# Directions
1) In the excerpt on drone warfare in Ukraine, after how many days of fighting did Tishaiev and Aliksyenko leave their combat positions?
2) Please return, word for word, the part of the excerpt on drone warfare in Ukraine that opens with the words containing "We are possibly" and closes with "armies towards victory.".

# Excerpt provided
☆ ☆ ☆ ☆ ☆
The case that best exemplifies life and death in that annihilation zone is that of two men. Taking advantage of dense fog, Sergeant Olexander Tishaiev and Soldier Olexander Aliksyenko from Ukraine's Battalion 138 left their combat positions after 165 days of fighting (five and a half months in a hole). They walked 12 kilometers to Orijiv on October 28, surprising their own comrades. They were welcomed as heroes: they had beards like castaways, disheveled hair, red eyes, blackened nails, stiff uniforms, and poorly healed wounds all over their bodies. They still had the strength to smile. Days later, Zelenski decorated them with the Cross of Military Merit. Their comrades had already bid them farewell over the radio, thinking they would never see them again.
The case of Aliksyenko and Tishaiev exemplifies the new war that humans face, not in inferiority against a superior enemy, but against increasingly powerful and autonomous machines.
The closest reference to this type of war, with positions sometimes surrounded by enemies, who are in turn also encircled, may need to be found in the "zanry nipponhei," that is, the Japanese soldiers who continued fighting on Pacific islands even after World War II had ended.
We are possibly in the deadliest phase of the war since 2022. Daily casualties sometimes exceed 1,000 dead, wounded, and missing. Armored vehicles are no longer used, not only because most have been destroyed but also because they are vulnerable and, in most cases, useless. All tanks are in the rear, waiting for a miracle to return them to the time when they were decisive. "We now use our tank crews as infantry," admits Sergeant Vasil, longing for the times when they were the fist that propelled armies towards victory.
"Have you seen those robotic dogs?" Maxim asks. "Soon we will see them here. Some will shoot bullets, others will carry a flamethrower, and some will even enter enemy trenches and explode," he says when asked about the war he expects next year. Some sources confirm that they are training drones with artificial intelligence to operate autonomously, without humans, to patrol a specific area of the battlefield and respond to human presence on their own. The AI has to help them distinguish a Russian soldier from a dog or a cow. It will be even more difficult for them to distinguish a Russian soldier from a Ukrainian one, especially considering that both armies now use the same type of uniform, and from above, it is impossible to know which side a soldier belongs to.
With current advances, and with drones controlled by fiber optic cable with a range of up to 60 kilometers, almost the entire Donetsk region will soon become a zone of annihilation. These devices, mass-produced, sometimes printed near the front with 3D printers, are becoming cheaper and at the same time more lethal.
In recent months, the appearance of the Russian group Rubicon, now fighting near Pokrovsk, has leveled the playing field. If Ukraine had the advantage in this type of warfare, now Moscow has balanced the scales. "They are good pilots, many of them civilians, who attack not only our positions but our logistics. It's what we used to do, and now they do it against us," says Max, a very young drone pilot who faces off against Rubicon operators.
Max shows us his great trophy: an AK-12, the most modern version of the old Kalashnikov, taken from a Russian soldier he killed. "We are now in a decisive phase. We have to hold on until next year. Russia will collapse."
☆ ☆ ☆ ☆ ☆
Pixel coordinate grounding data
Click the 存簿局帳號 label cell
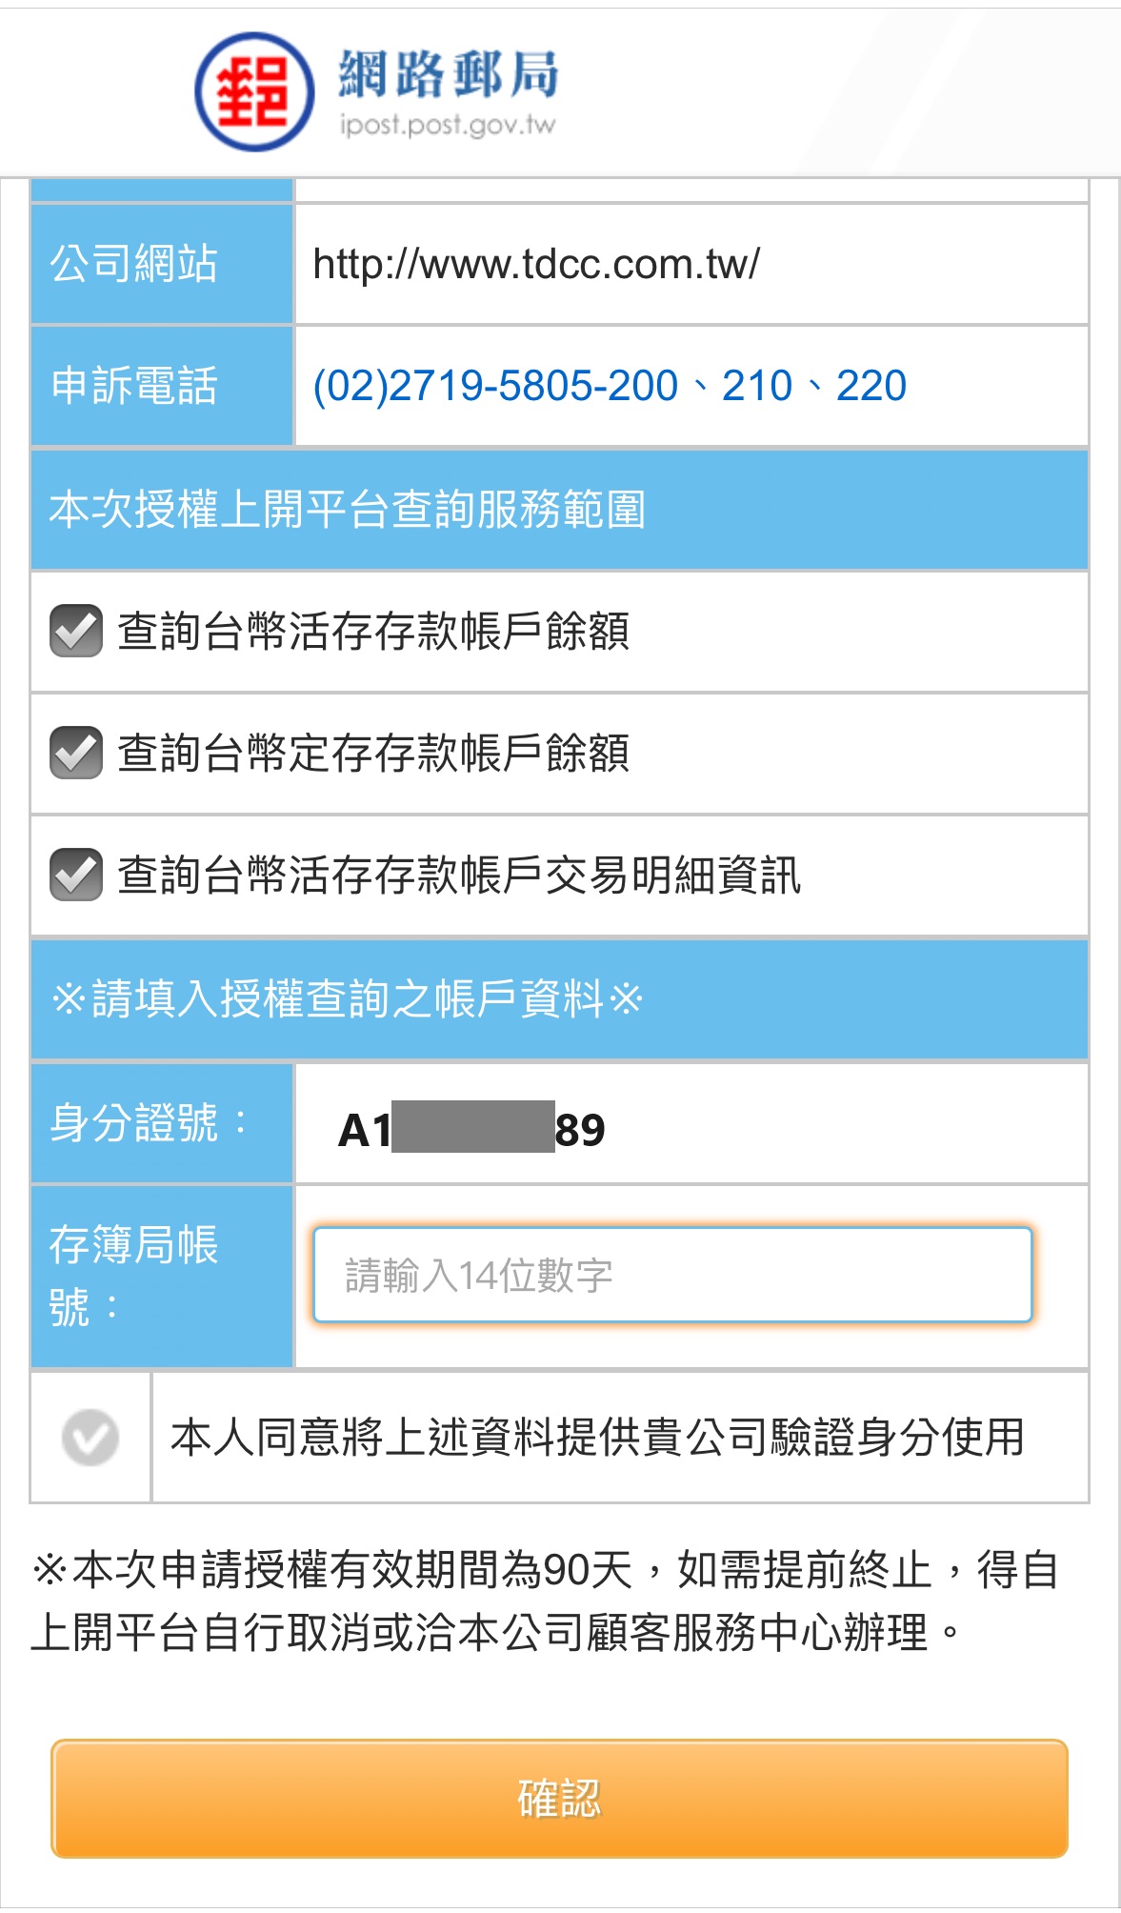Viewport: 1121px width, 1913px height. pyautogui.click(x=162, y=1277)
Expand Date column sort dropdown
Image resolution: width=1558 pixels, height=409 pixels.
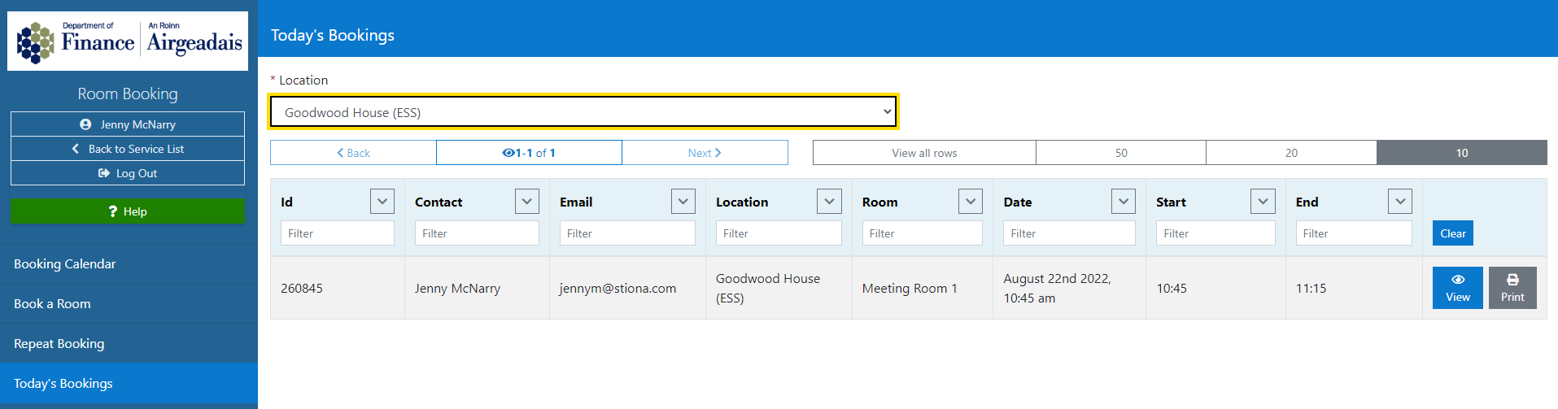click(1123, 202)
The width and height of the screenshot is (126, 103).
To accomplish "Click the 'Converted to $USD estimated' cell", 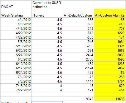I will (x=47, y=5).
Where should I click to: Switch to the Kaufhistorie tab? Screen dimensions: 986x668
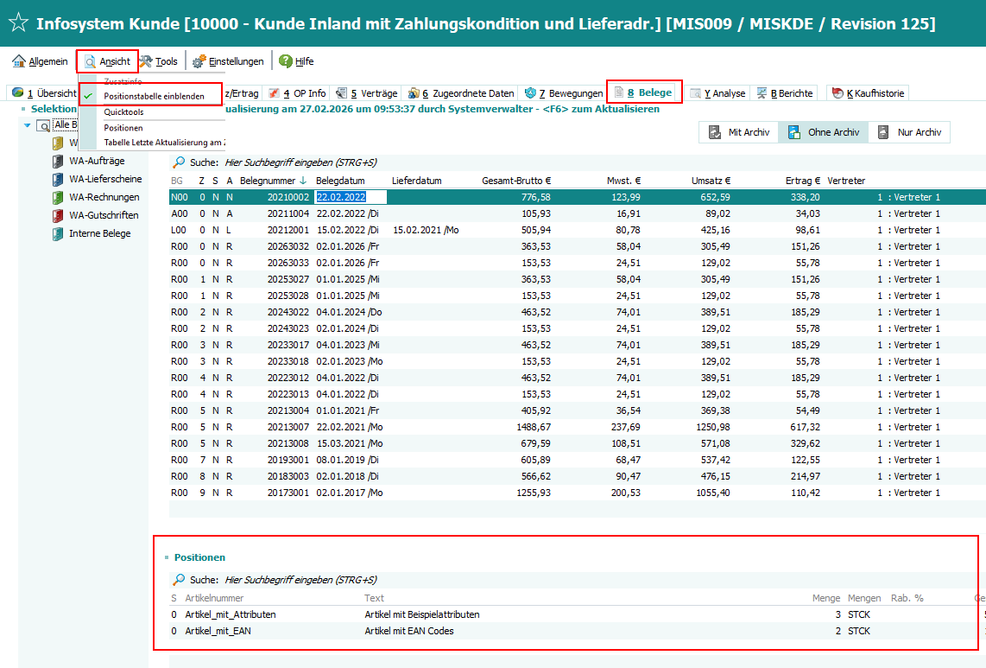pyautogui.click(x=868, y=92)
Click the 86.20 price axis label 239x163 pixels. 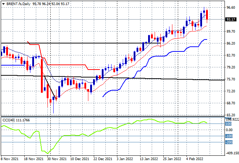coord(231,43)
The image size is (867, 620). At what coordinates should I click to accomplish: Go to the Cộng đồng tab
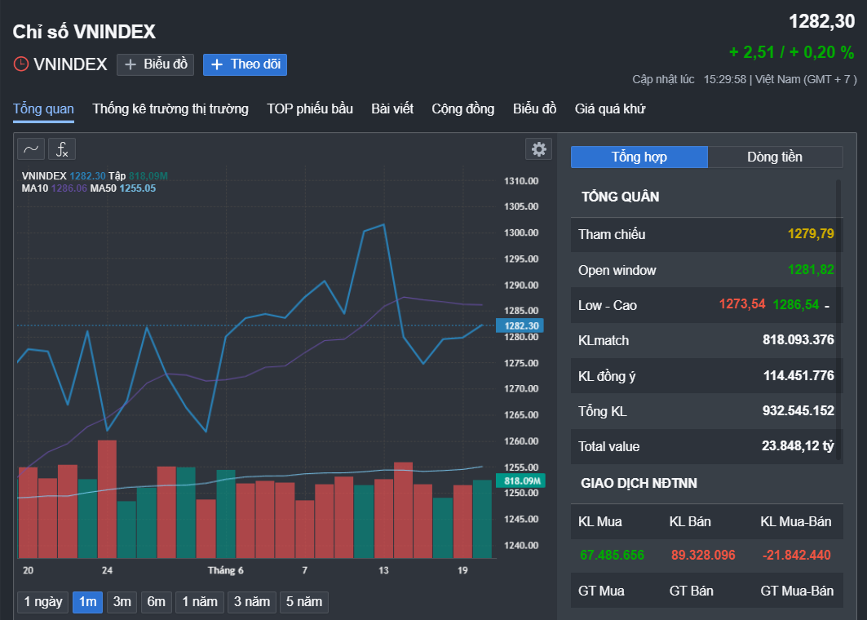[x=462, y=109]
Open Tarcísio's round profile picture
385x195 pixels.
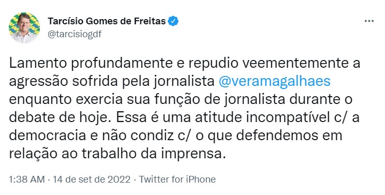tap(24, 28)
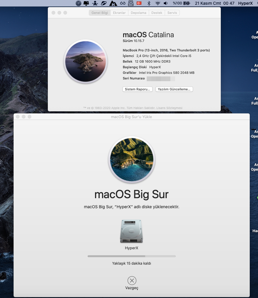This screenshot has width=258, height=298.
Task: Select the Genel Bilgi tab
Action: coord(100,13)
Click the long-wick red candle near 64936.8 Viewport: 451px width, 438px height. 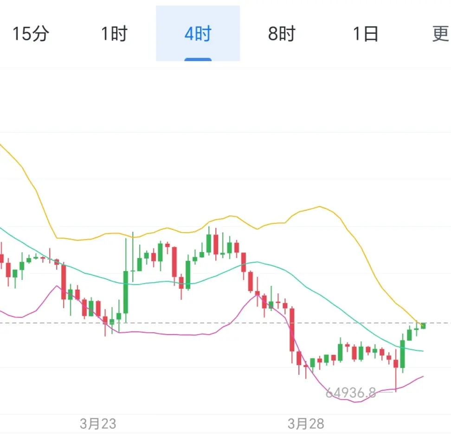(396, 364)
☆ ☆ ☆ ☆ ☆
# Solution list
1) 165 days

2)
We are possibly in the deadliest phase of the war since 2022. Daily casualties sometimes exceed 1,000 dead, wounded, and missing. Armored vehicles are no longer used, not only because most have been destroyed but also because they are vulnerable and, in most cases, useless. All tanks are in the rear, waiting for a miracle to return them to the time when they were decisive. "We now use our tank crews as infantry," admits Sergeant Vasil, longing for the times when they were the fist that propelled armies towards victory.